:: SELECTED EXCERPT ::
_ _ _ _ _ _ _
The abundances of major carbon and oxygen bearing gases in the atmospheres of giant exoplanets provide insights into atmospheric chemistry and planet formation processes.

Thermochemistry suggests that methane should be the dominant carbon-bearing species below ∼1000 K over a range of plausible atmospheric compositions; this is the case for the Solar System planets and has been confirmed in the atmospheres of brown dwarfs and self-luminous directly imaged exoplanets.

However, methane has not yet been definitively detected with space-based spectroscopy in the atmosphere of a transiting exoplanet, but a few detections have been made with ground-based, high-resolution transit spectroscopy including a tentative detection for WASP-80b. Here we report transmission and emission spectra spanning 2.4-4.0 micrometers of the 825 K warm Jupiter WASP-80b taken with JWST’s NIRCam instrument, both of which show strong evidence for methane at greater than 6-sigma significance.
_ _ _ _ _ _ _
:: INFORMATION SHOWN ::
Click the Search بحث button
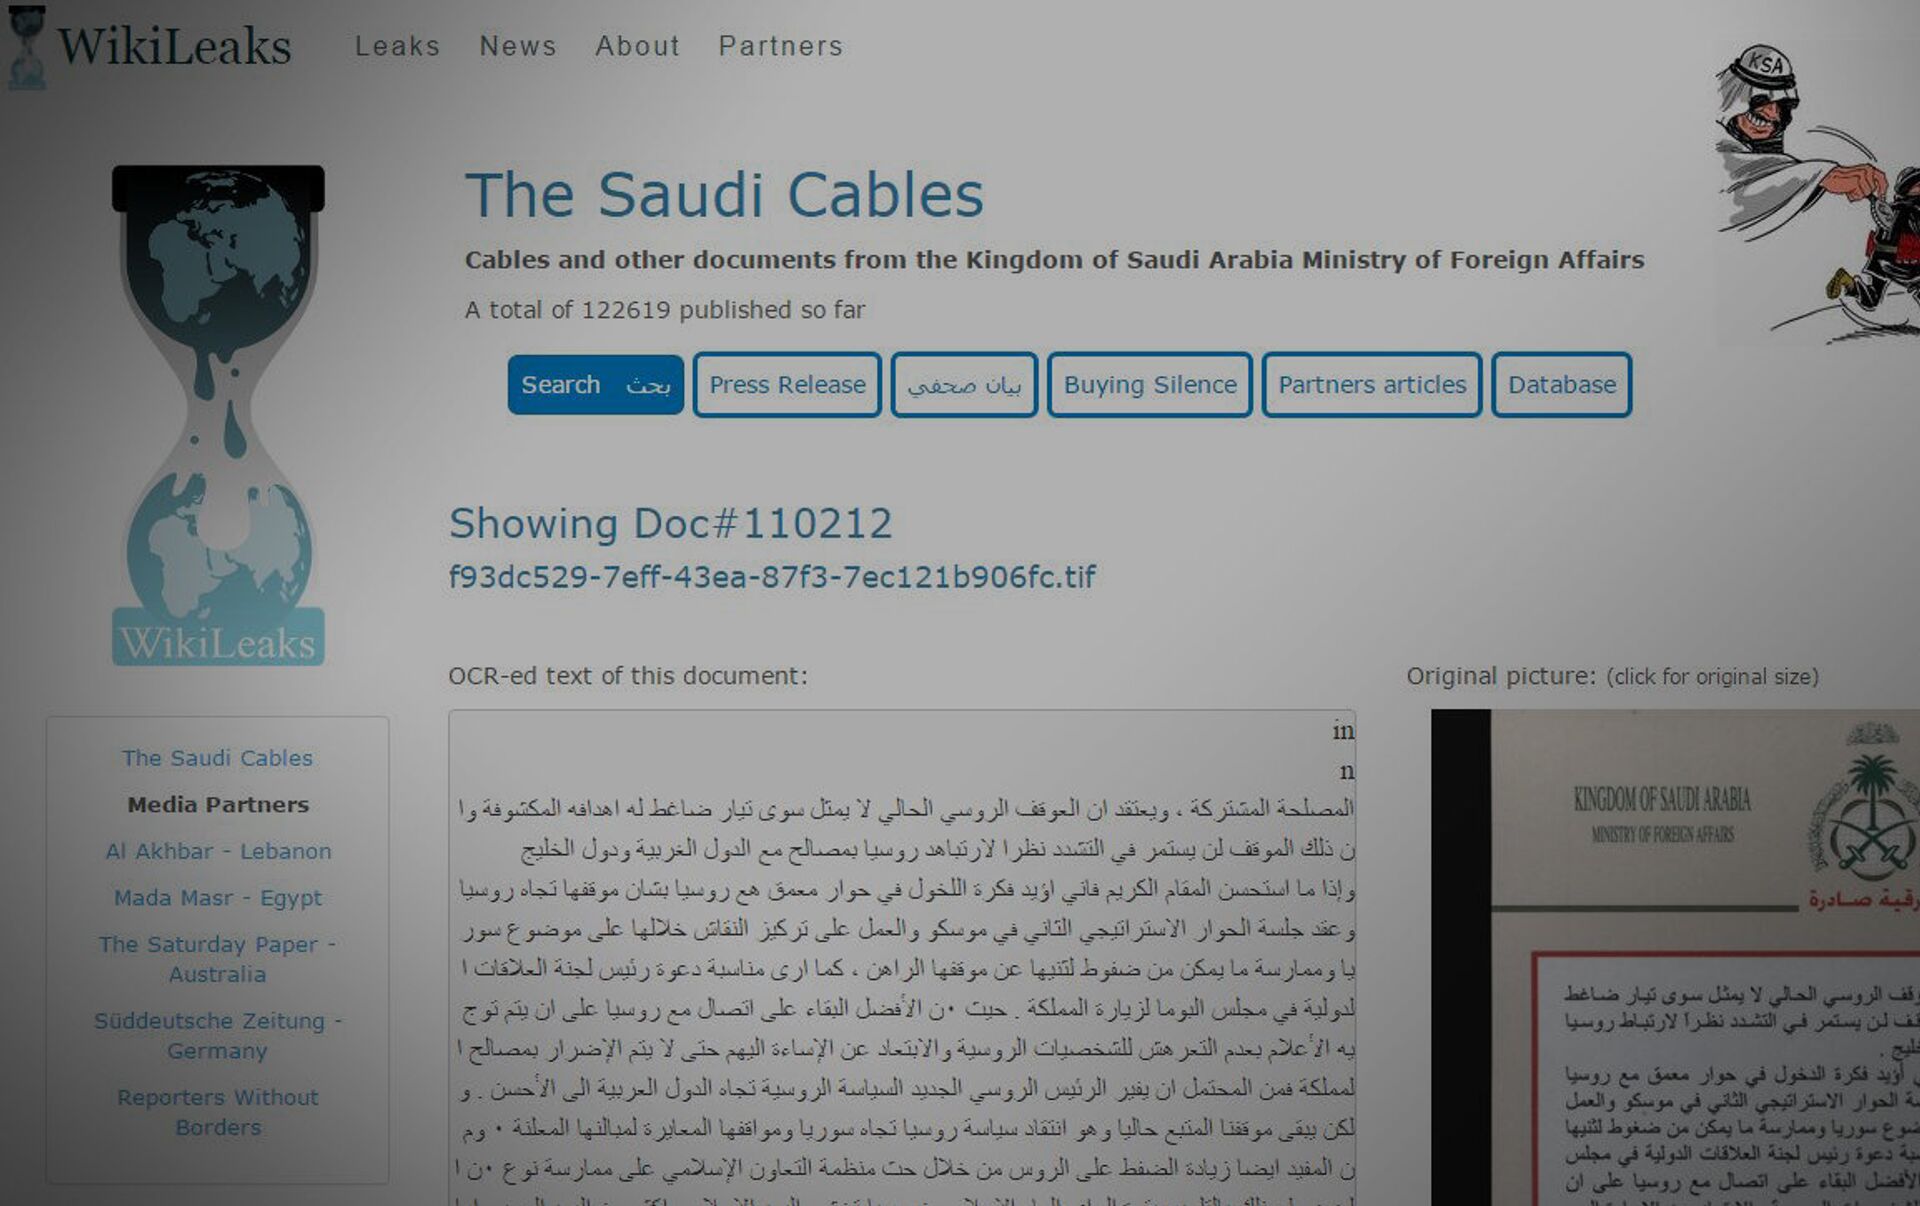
_ _ _ _ _ _ _
:: TO DO ::
**a)** What temperature does the WASP-80b passage give for the planet?
**b)** Say whether each statement agrees with the WASP-80b passage. Answer yes or no, and quote the words that decide it.
(i) Methane has already been definitively detected with space-based spectroscopy in a transiting exoplanet's atmosphere.
(ii) The reported spectra cover wavelengths from 2.4 to 4.0 micrometers.
(iii) Only the emission spectrum shows evidence for methane.
**c)** Summarize the WASP-80b passage in two sentences.

:: PER-TASK ANSWERS ::
**a)** 825 K

**b)**
(i) No: "methane has not yet been definitively detected with space-based spectroscopy in the atmosphere of a transiting exoplanet"
(ii) Yes: "transmission and emission spectra spanning 2.4-4.0 micrometers"
(iii) No: "both of which show strong evidence for methane at greater than 6-sigma significance"

**c)** Thermochemistry predicts methane as the main carbon-bearing gas below about 1000 K, but space-based spectroscopy had not yet definitively detected it in a transiting exoplanet. Transmission and emission spectra of the warm Jupiter WASP-80b, taken with JWST's NIRCam instrument, both show strong evidence for methane at greater than 6-sigma significance.